A team of chemists at the University of Michigan have developed a new method to create single-crystalline semiconductor films, a component of nearly all electronic devices. The team, led by Stephen Maldonado, associate professor of chemistry, invented a more environmentally-friendly and cheaper method to create semiconductor films.
Semiconductors are used to create lasers and LEDs due to the light they emit when they contain impurities, according to the website of the University of Maryland’s School of Engineering. They are also used to fabricate solar cells because of their ability to absorb light and generate a current.

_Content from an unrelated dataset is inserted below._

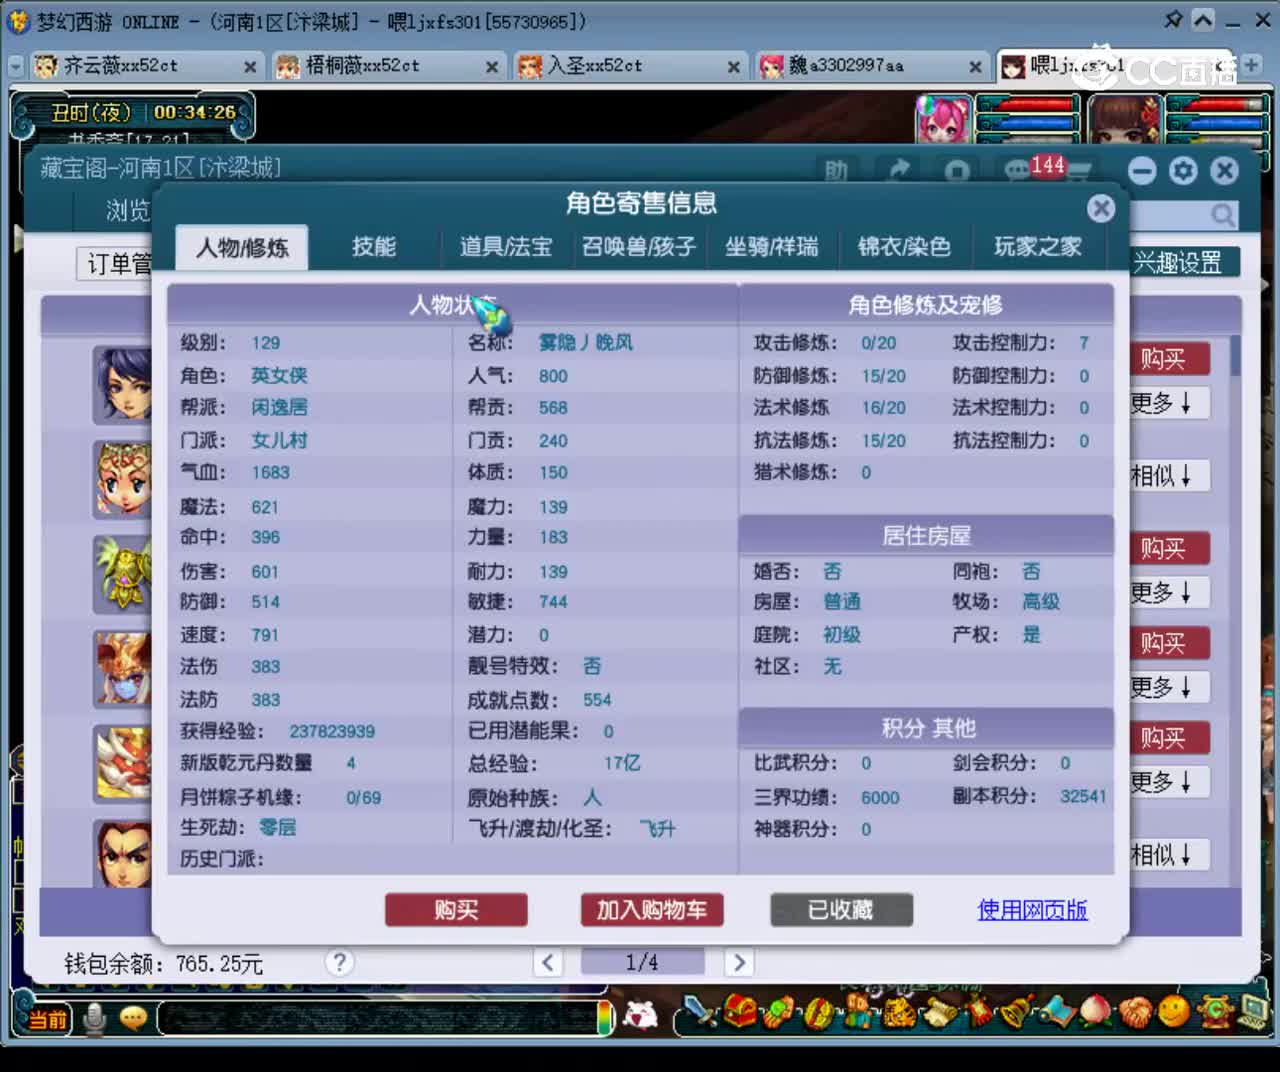Open the 助 help icon in the toolbar
The height and width of the screenshot is (1072, 1280).
click(x=838, y=171)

The process discovered by the University of Michigan chemists doesn’t use excess heat and doesn’t require the use of hazardous gas. Instead, the team uses water at room temperature and easy-to-make equipment to create the crystalline semiconductor films.

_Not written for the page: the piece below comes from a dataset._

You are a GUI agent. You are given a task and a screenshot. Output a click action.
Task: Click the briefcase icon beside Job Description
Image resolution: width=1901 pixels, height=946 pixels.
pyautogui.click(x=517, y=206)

In an email to the Daily, Maldonado detailed what inspired him and his group to develop this new method for creating semiconductors — emphasizing their interest in discovering “greener ways to do useful chemistry.”
“But another pertinent motivation for this particular work is a desire to build upon a simple finding we came across several years ago,” Maldonado wrote. “We discovered serendipitously liquid metals are useful solvents for semiconductor crystal growth even at room temperature. Accordingly, we have been really motivated to push this concept as far as possible, both for large materials (this work) and nanomaterials (other works of ours).”

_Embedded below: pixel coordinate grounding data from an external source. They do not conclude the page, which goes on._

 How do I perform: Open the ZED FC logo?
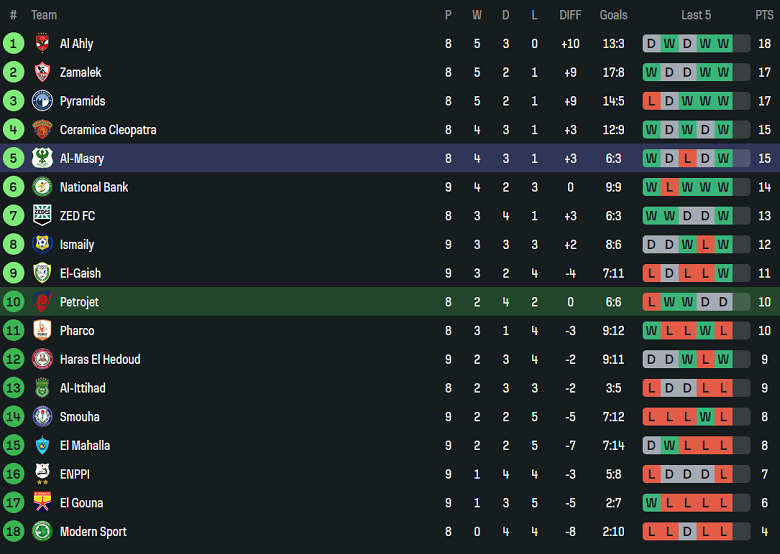pos(42,216)
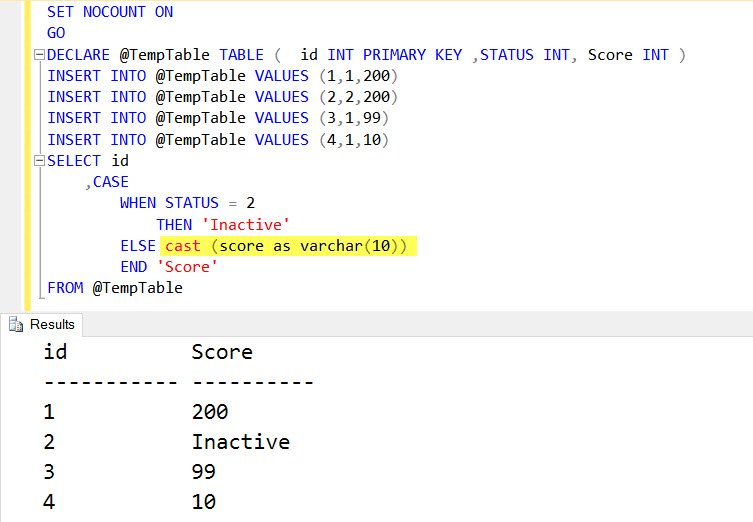Select the 99 score value in results

pyautogui.click(x=204, y=472)
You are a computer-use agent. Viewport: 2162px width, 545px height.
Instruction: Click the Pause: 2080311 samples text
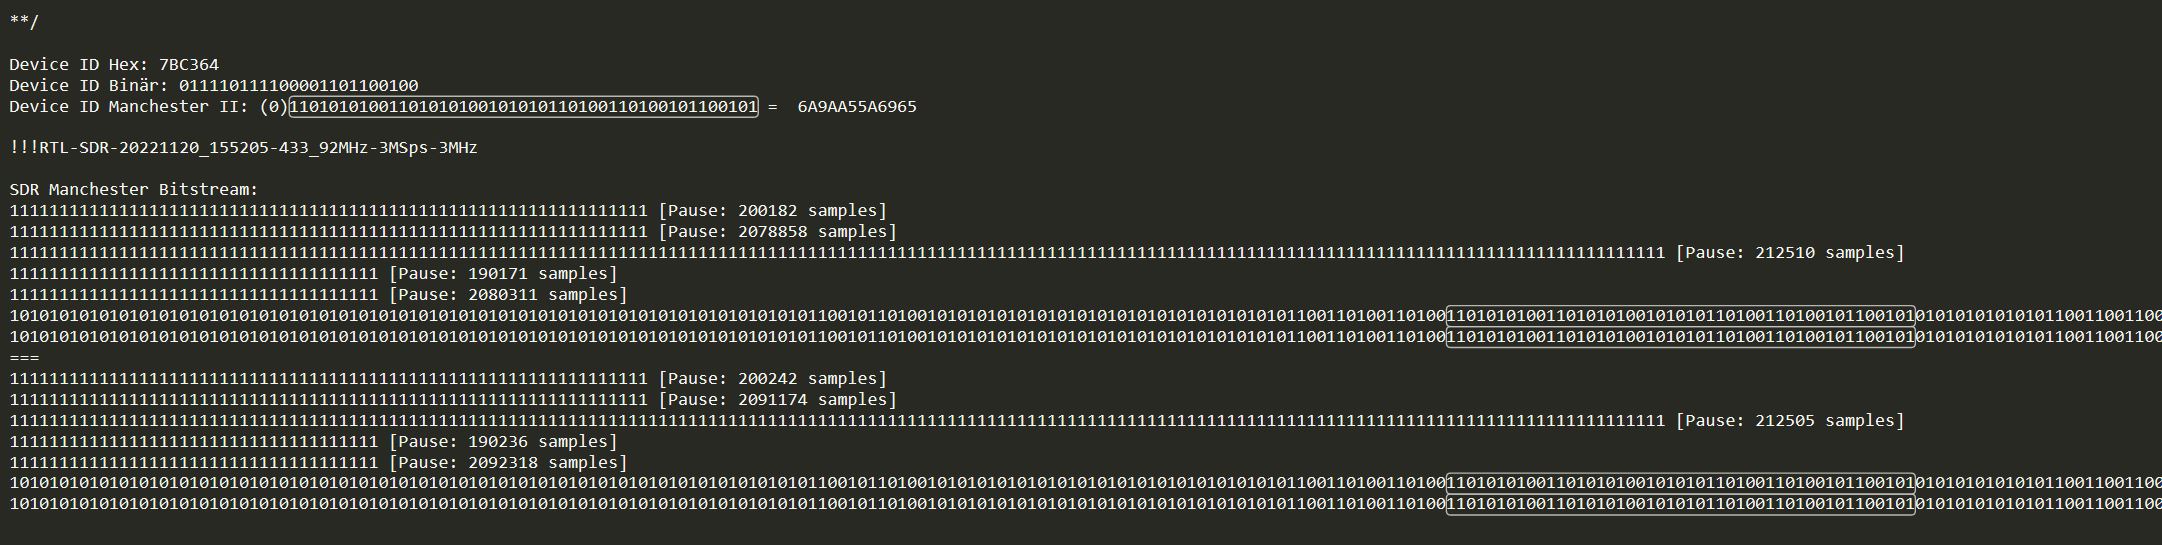[508, 294]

The method is more environmentally friendly due to the lack of heat and hazardous gases.
“If you don’t have to input energy to generate high temperatures, low vacuums, or reactive precursor molecules (gases), the energy cost and potential environmental impact of the process are necessarily lowered,” Maldonado wrote.
Rackham student Daniel Bier, a student in the Erb institute, wrote in an email to the Daily he would want to reserve judgement on how much greener the newly developed method is, considering the number of factors that can affect the environmental impact of this technology.
“It’s easy to say that something is green, but to evaluate how much ‘greener’ this technology is, you should consider how this new approach will impact energy and material consumption across the supply chain,” he wrote. “This includes the environmental impact of purchasing new capital equipment to build the chips and the amount of energy and raw materials involved in manufacturing.”
Bier also said the change in impact could be very small and by making electronics cheaper, more could be thrown away.
“The biggest question for me is how ‘material’ is this new technology from an environmental perspective: is the change in energy or material use significant, or just a few percentage points?” he wrote. “Would this make producing electronics so much cheaper that overall manufacturing volumes skyrocket, leading to devices becoming more disposable and ending up in landfills?”
How this discovery will change how semiconductors are created in the future and on a large scale is largely unknown, but has the potential to create waves in the electronics industry, Maldonado said.
“What we developed in our lab is properly best thought of as a prototype,” Maldonado wrote. “We are (predominantly) not engineers in my group, so we have not been focused on the challenges of scale or designing a fabrication assembly line.”
The finding is incredibly important in respect to how different it is from the traditional way to produce semiconductor films, Maldonado said. While the method needs more work, it has shown what is possible.
“I think they (the findings) are important because they demonstrate a radically different way to make useful materials,” Maldonado said. “Basically, we use electrical energy to drive crystallization rather than thermal energy. This work shows that with this concept you can take a raw oxidized source and directly convert it into a highly crystalline semiconductor. By playing with aspects of the system, we have shown that we can control exactly where and how crystallization occurs.”
Maldonado is optimistic about the progress his team has made so far.
“We’re not there yet, but we’re a lot closer than I thought we would ever be before we started this work.”